Ein Film auch über Arbeitswelten, über Maloche für ganz wenig Geld. Und über die kleinen Freuden dazwischen. Einmal leisten sich Fern und Linda May eine Wellness-Pause auf Campingstühlen, mit Gesichtsmasken aus Gurkenscheiben und feuchtem Toilettenpapier.
Den Löwen in Venedig gewann sie ebenfalls
Für ihr Roadmovie über jene Amerikanerinnen und Amerikaner, die das Land aussortiert hat – es ist die Zeit nach der Weltfinanzkrise 2008 –, gewann die Filmemacherin den Löwen in Venedig, den Regie-Oscar und den Oscar für den besten Film, als zweite Frau nach Kathryn Bigelow in der Geschichte der Academy Awards.
Chloé Zhao ist die Regisseurin der Stunde. „Ich fühle mich immer als Außenseiterin“, erzählt die 39-Jährige einer kleinen Journalistenrunde im Videocall. „Wo ich auch bin, ich identifiziere mich mit anderen Außenseitern.“ Diesmal sind es die Opfer der Rezession in der Generation der 60-, 70-Jährigen, die keine Zukunft mehr haben und sie sich dennoch nicht nehmen lassen. Man sieht sich, sagen sie, wenn sie wieder aufbrechen.
Eine Chinesin in Amerika: Chlóe Zhao wuchs in Peking in einer wohlhabenden Familie auf, sie ging in England aufs Internat, studierte Film in New York und lebt heute unweit von Los Angeles. Sie sagt, sie hat ein komplexes Verhältnis zu den USA, das mythische Amerika betrachtet sie auf ihre ganz eigene Weise.
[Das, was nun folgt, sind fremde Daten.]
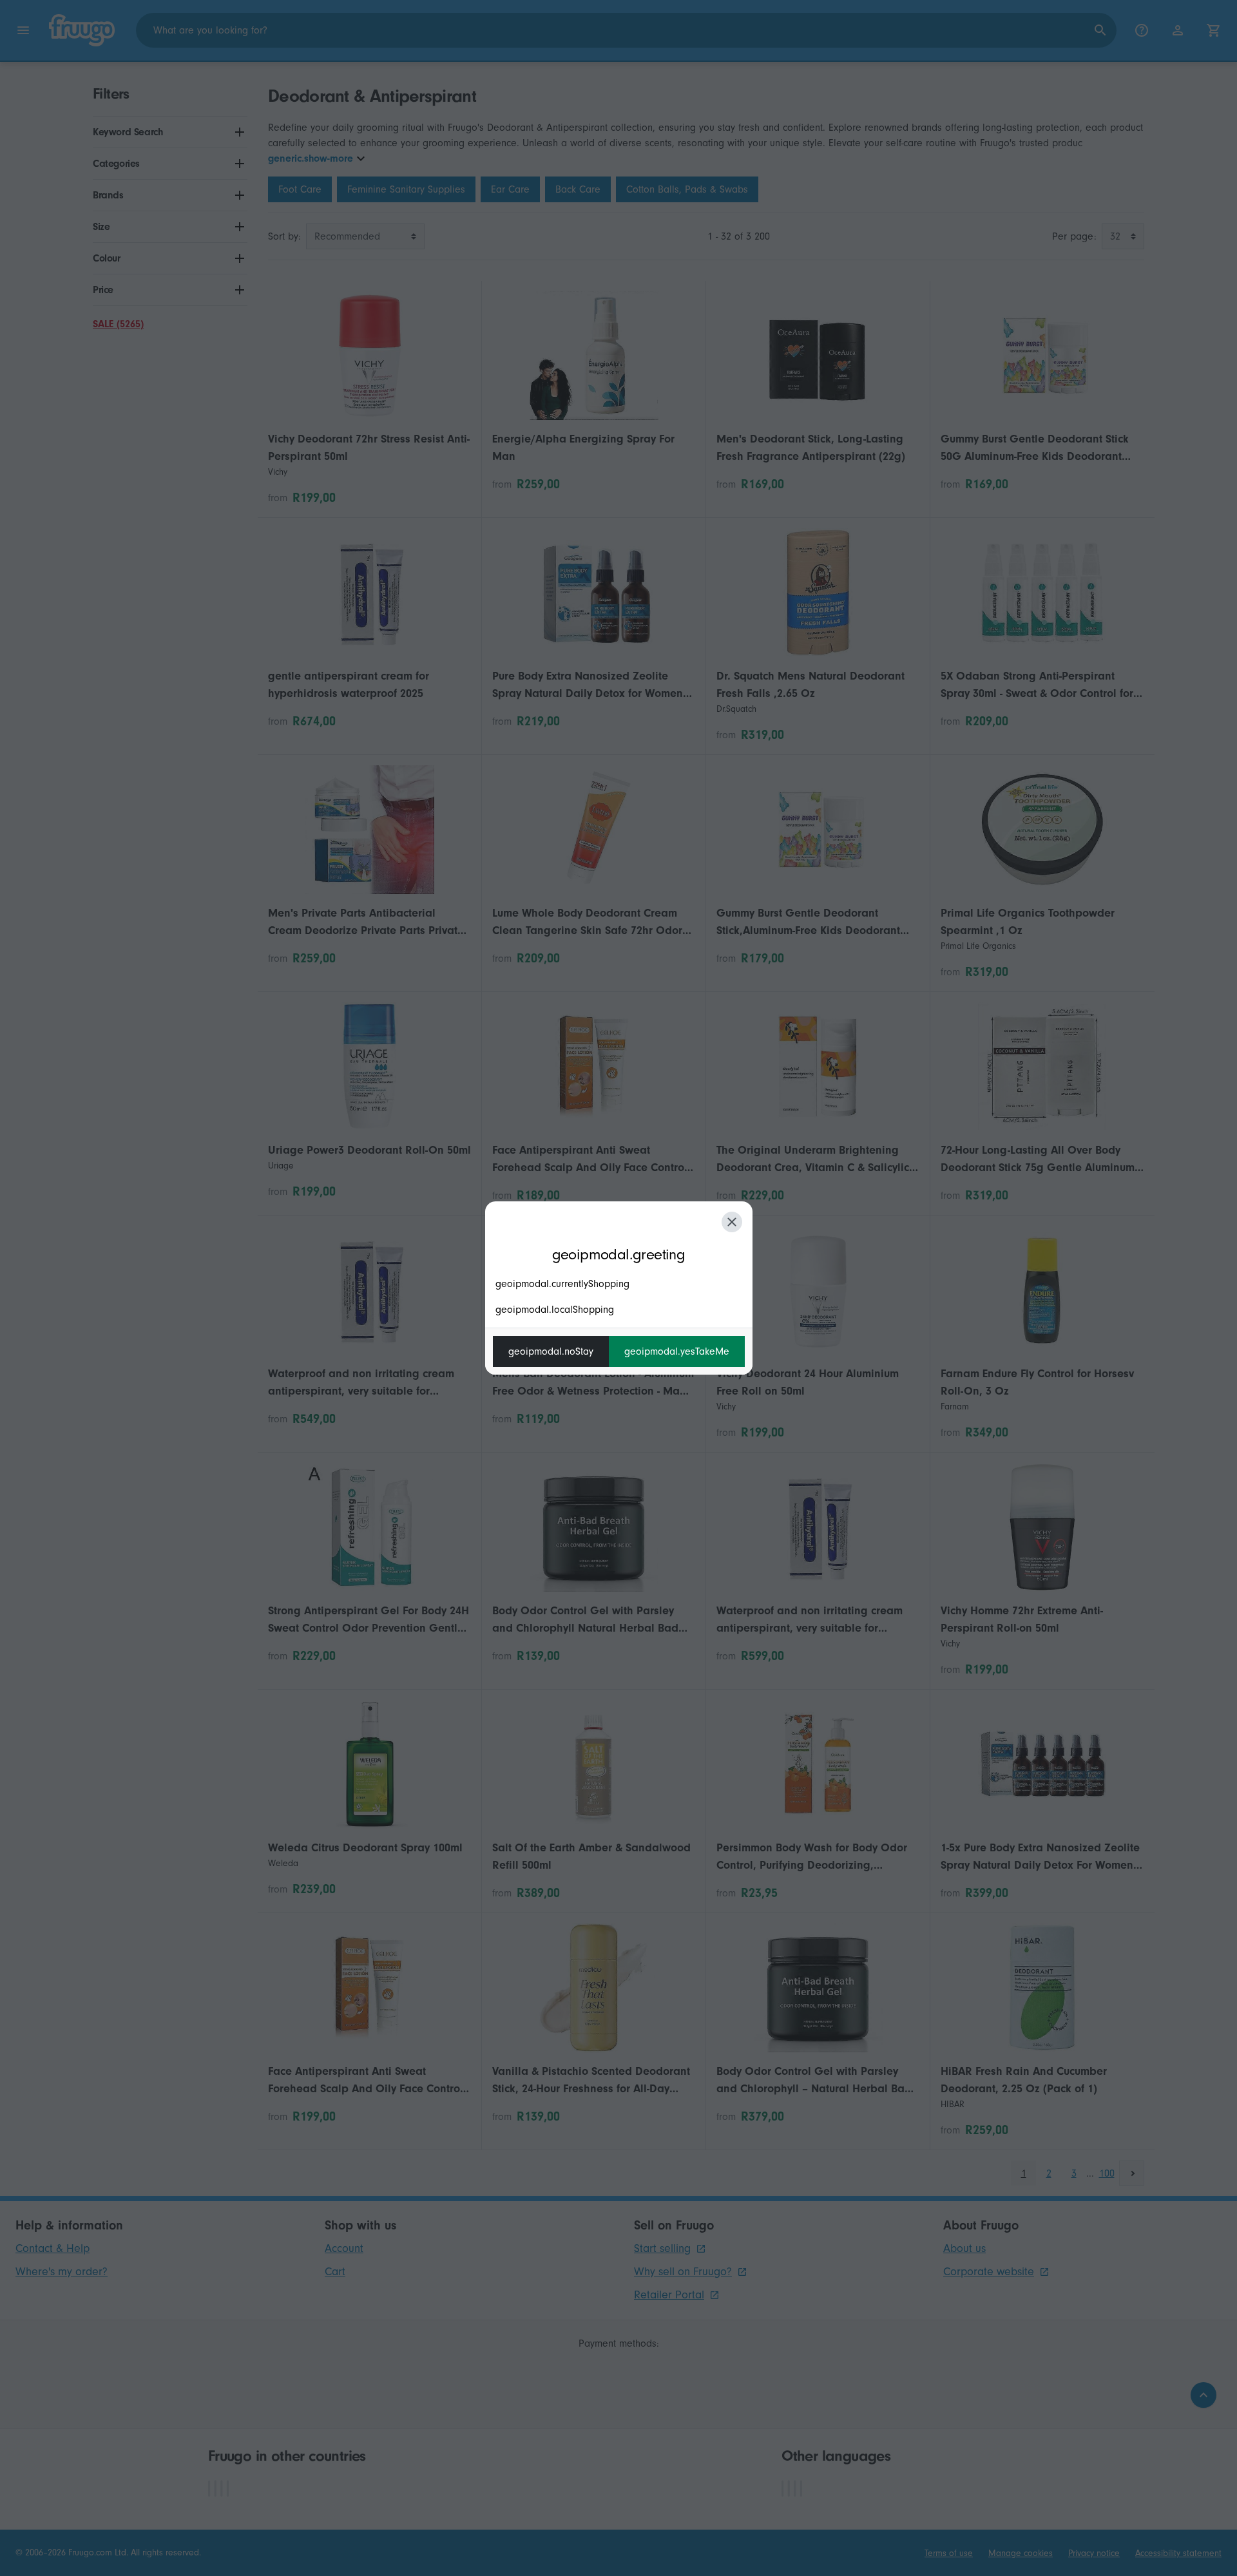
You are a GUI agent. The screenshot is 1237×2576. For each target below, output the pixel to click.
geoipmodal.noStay (550, 1351)
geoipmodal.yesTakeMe (676, 1351)
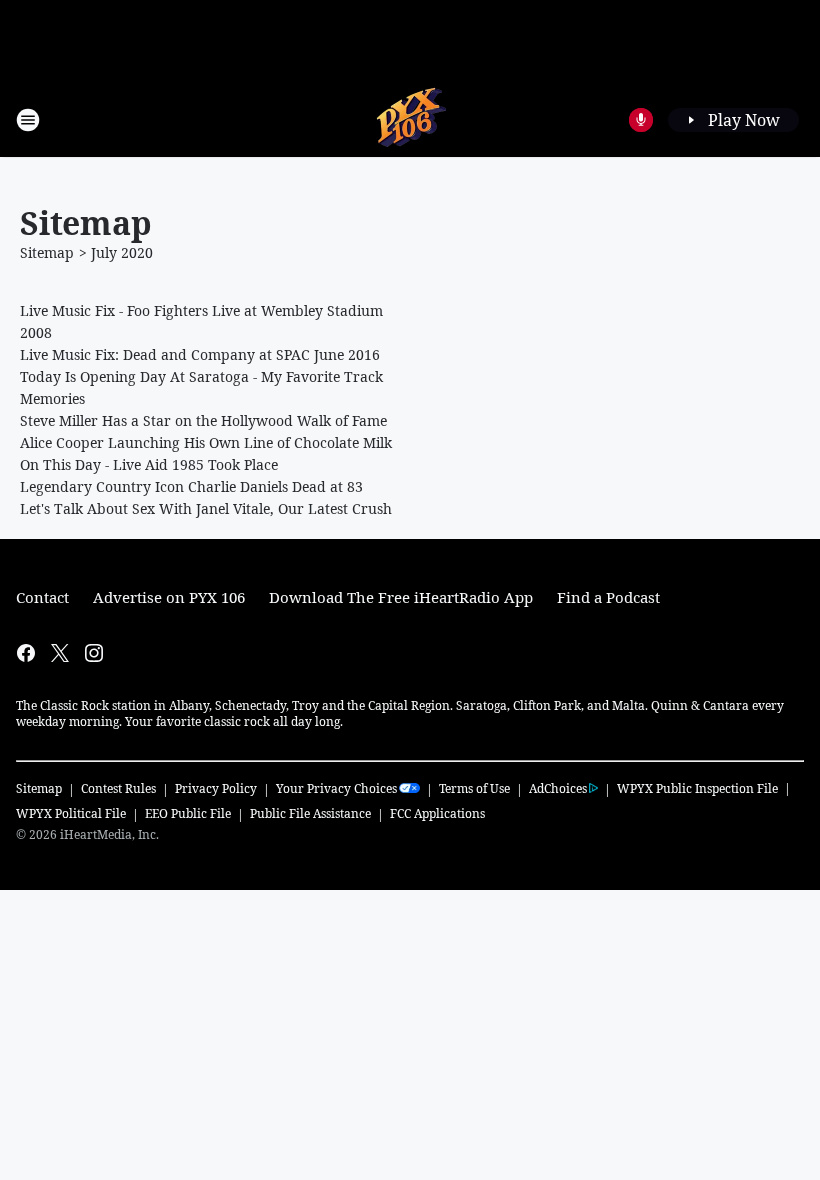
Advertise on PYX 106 (169, 597)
Mit einem befremdeten, staunenden Blick.
So hält sie fest, was verschwindet, zeigt die verlorene Generation gerade der Frauen vor der grandiosen Landschaftskulisse des amerikanischen Westens, erklärt die Arbeitsnomaden zu den Westernhelden von heute. Ja, „Nomadland“ ist ein Western über prekäre Pioniere und ihre innere Freiheit, über ihr „natürliches Charisma“, sagt die Regisseurin.
Und über ihre Fähigkeit, auf sich alleine gestellt zu sein und dennoch Solidargemeinschaften zu bilden, sich wiederzufinden, hunderte Meilen oder eine Saison später.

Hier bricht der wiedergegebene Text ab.